Recent advances in information technology have led to an increase in volumes of data thereby exceeding beyond petabytes. Clustering distributed document sets from a central location is difficult due to the massive demand of computational resources. So there is a need for distributed document clustering algorithms to cluster documents using distributed resources. The greatest challenge in this area of distributed document clustering is the clustering quality and speedup associated with increase in document sets.
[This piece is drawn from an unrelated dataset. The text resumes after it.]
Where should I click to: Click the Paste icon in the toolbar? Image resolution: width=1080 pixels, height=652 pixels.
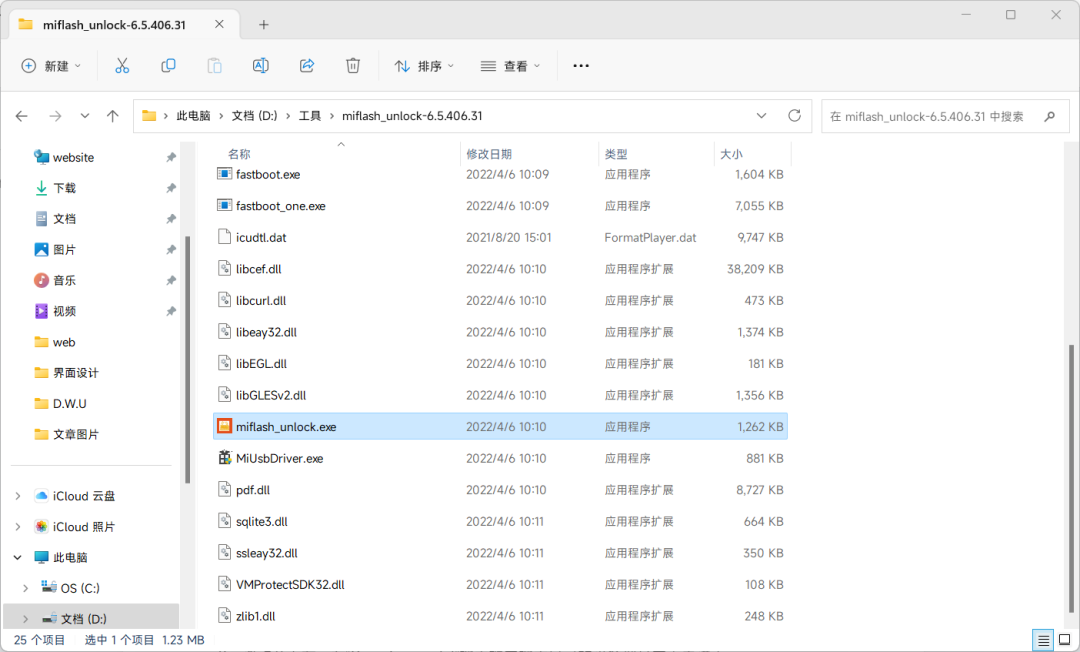click(x=214, y=65)
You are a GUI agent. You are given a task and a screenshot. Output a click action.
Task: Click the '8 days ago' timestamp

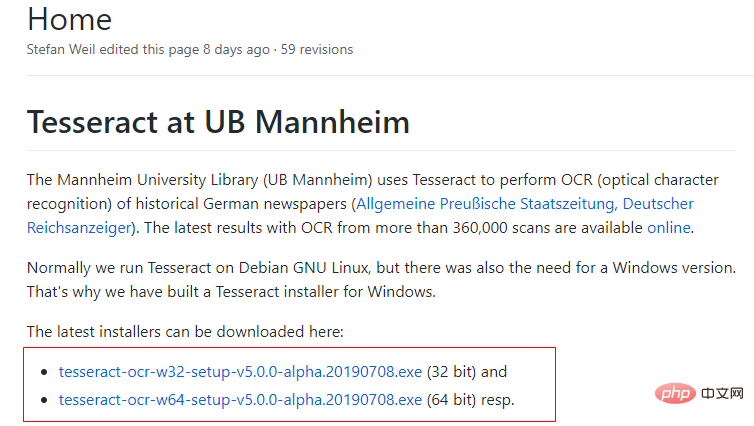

The proposed clustering algorithm uses a hybrid algorithm which comprises of Particle Swarm Optimization (PSO), K-Means clustering and Latent Semantic Indexing (LSI) algorithm (PKMeansLSI), and uses MapReduce framework for distributed computation. The resultant of this is that it ultimately promotes clustering quality of the algorithm. The MapReduce framework and its corresponding implementation Hadoop is used as a distributed programming model which stresses on the improvement factor of the speedup of algorithm. The execution time is dramatically reduced as the dimensionality of documents is reduced. Experiment results show improved quality and effectiveness of the hybrid algorithm with varying increase in document size.

 

Key words: Distributed document clustering, Hadoop, K-Means, particle swarm optimization (PSO), latent semantic indexing (LSI), MapReduce.